Some of the "gotchas" on these gyro tests is that they can be slightly imbalanced to induce a drift of any rate desired.
The only way to know if you have them really balanced is to see if they have drift, then invert them and operate them upside down, or spin the weight the other way, and see if they drift the same way or the other way.
In other words, you could "balance" them out so they had no drift, even if the earth was rotating by setting an artificial drift rate that compensated.
In fact I had an old timer aircraft gyroscope repair guy tell me a decade ago how he'd ask the small plane customer what their latitude was and when they sent him gyro compasses to calibrate, he'd adjust the little weights inside to get a drift that would counter the earth's rotate at that latitude to minimize the drift for the area the small plane usually flew.

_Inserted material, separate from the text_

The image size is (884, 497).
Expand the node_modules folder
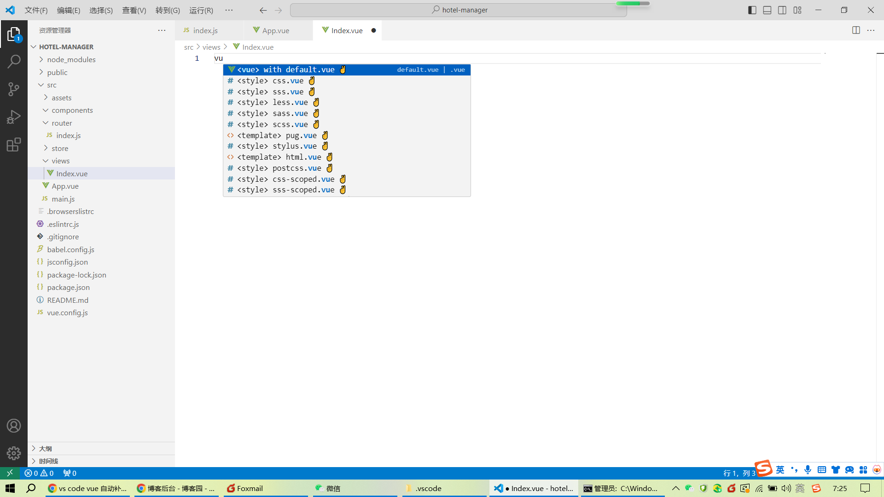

So when I see a video of a gyro humming away with no drift, all balanced out with tape and putty and whatever, it's really cool, but we have no way of knowing if it was balanced in such a way to eliminate the drift at whatever latitude it is, in which case possible earth rotation would have been masked.
Ideally, the gyro would be balanced out with no drift while the axle was pointing at the north star, and the test would be done at near 45 degrees N or S latitude.
Then the thing could be rotated 180 degrees on a level surface without adjusting anything else, and then the axle would be 90 degrees off from the north star, and if the earth was rotating, then suddenly a drift would be seen.
I was playing around with an old vacuum driven gyrocompass I have but could not get it very stable because the air jet on the weight creates various forces which cause drift which depends on exact RPM and air pressure.
I may have to use an electric one -- or maybe just a large free spinning wheel in a vacuum -- spin it up with compressed air then cap the jar and draw a vacuum to reduce air friction.